Read Thornton’s full letter here.

Since May, a vocal group of county residents has accused Thornton, board members and other IWCS employees of bringing Critical Race Theory into the school system via its diversity, equity and inclusion initiatives. CRT, as it’s often abbreviated, argues American laws and institutions have perpetuated inequalities among minority groups.

He and other school officials have repeatedly denied that CRT is being taught in Isle of Wight, but critics pointed to Smithfield High School’s “Read Woke” challenge, which encourages students to voluntarily read social justice-themed books, as evidence of CRT’s perceived influence. In January, Gov. Glenn Youngkin signed an executive order his first day in office banning the teaching of “divisive concepts, including Critical Race Theory,” in Virginia’s public schools.

“Public education is the great equalizer,” Thornton writes. “This is especially true for economically disadvantaged students. It is troubling to me that some individuals have decided that we can only teach students one perspective.”

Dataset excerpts
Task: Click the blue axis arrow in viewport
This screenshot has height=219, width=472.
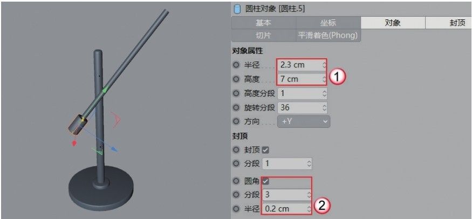Action: pos(114,149)
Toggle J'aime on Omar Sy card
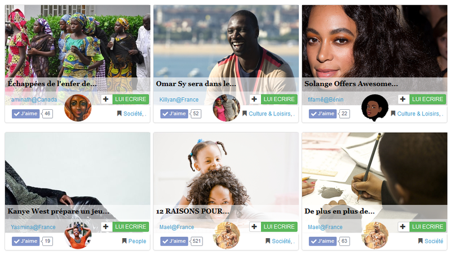 click(174, 114)
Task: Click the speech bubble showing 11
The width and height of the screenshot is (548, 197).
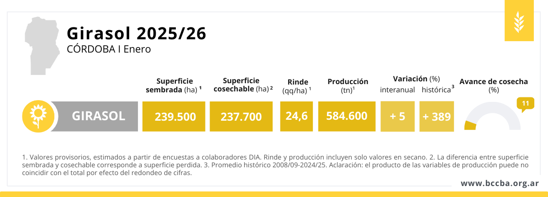Action: [525, 104]

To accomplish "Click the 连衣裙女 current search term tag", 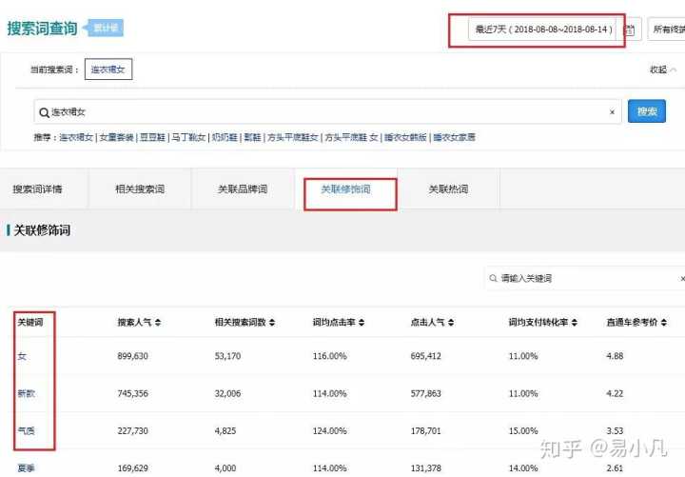I will 108,70.
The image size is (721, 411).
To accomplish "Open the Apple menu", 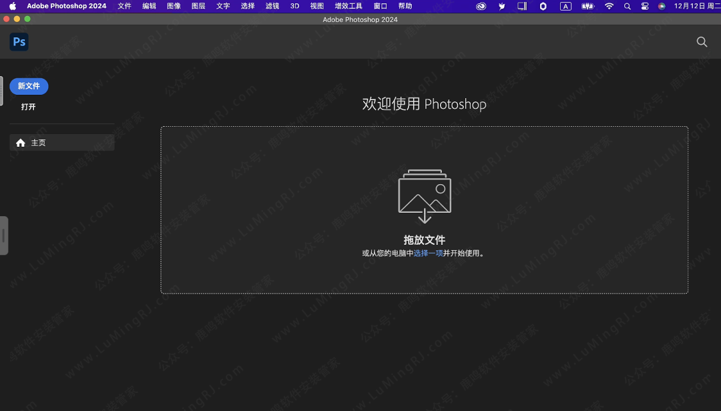I will click(x=12, y=6).

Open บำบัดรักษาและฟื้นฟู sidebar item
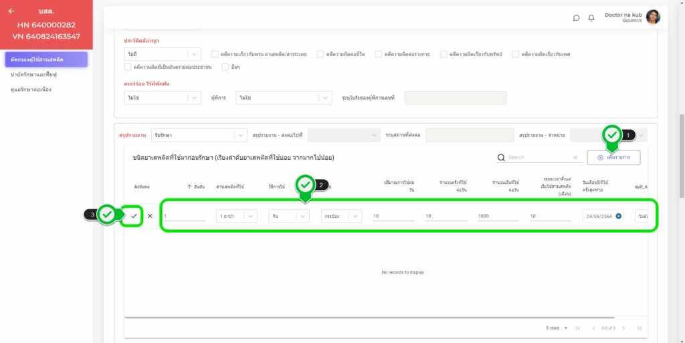36,74
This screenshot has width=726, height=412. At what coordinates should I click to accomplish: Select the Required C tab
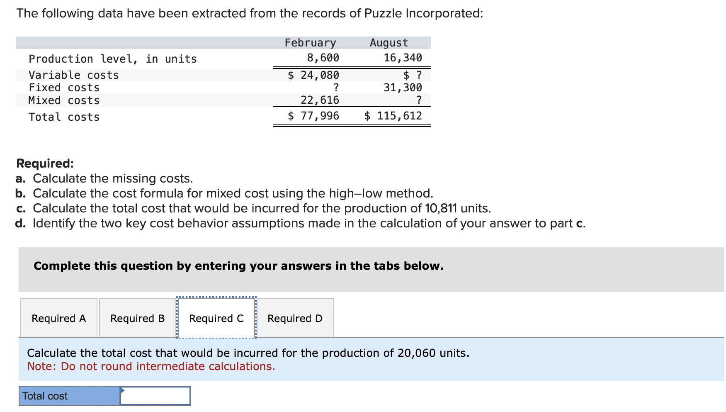(216, 318)
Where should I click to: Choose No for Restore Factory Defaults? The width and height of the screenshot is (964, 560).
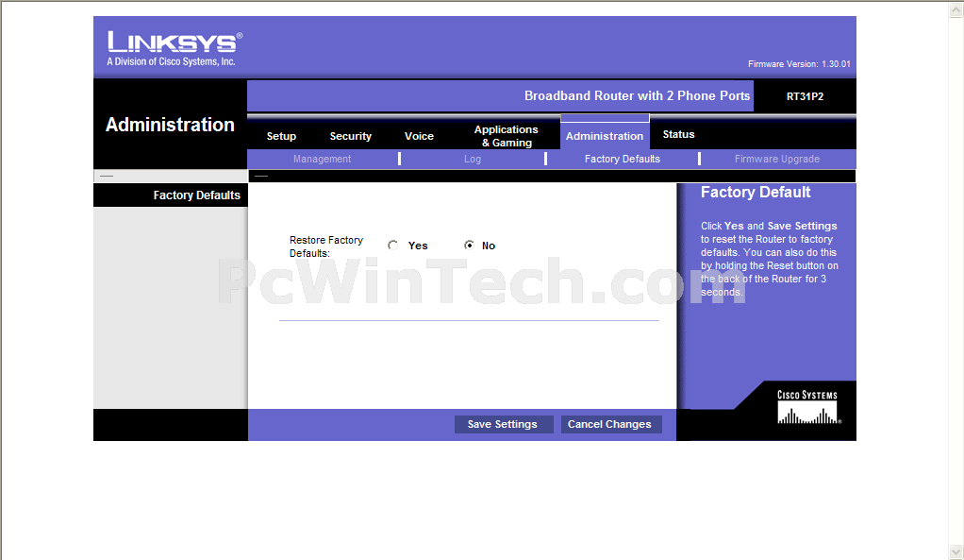(469, 246)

#### Task set
**A.** Answer these questions using the article on Isle of Wight schools:
(i) Since what month has a vocal group of county residents accused Thornton and others of bringing Critical Race Theory into the school system?
(ii) Which Smithfield High School challenge did critics point to as evidence?
(iii) Who signed an executive order in January banning the teaching of "divisive concepts"?
**B.** Can you reproduce the part of the article on Isle of Wight schools that begins at the words "Read Thornton’s full" and stops after "Virginia’s public schools."?

#### Answers to each task
**A.**
(i) May
(ii) The "Read Woke" challenge
(iii) Gov. Glenn Youngkin

**B.**
Read Thornton’s full letter here.

Since May, a vocal group of county residents has accused Thornton, board members and other IWCS employees of bringing Critical Race Theory into the school system via its diversity, equity and inclusion initiatives. CRT, as it’s often abbreviated, argues American laws and institutions have perpetuated inequalities among minority groups.

He and other school officials have repeatedly denied that CRT is being taught in Isle of Wight, but critics pointed to Smithfield High School’s “Read Woke” challenge, which encourages students to voluntarily read social justice-themed books, as evidence of CRT’s perceived influence. In January, Gov. Glenn Youngkin signed an executive order his first day in office banning the teaching of “divisive concepts, including Critical Race Theory,” in Virginia’s public schools.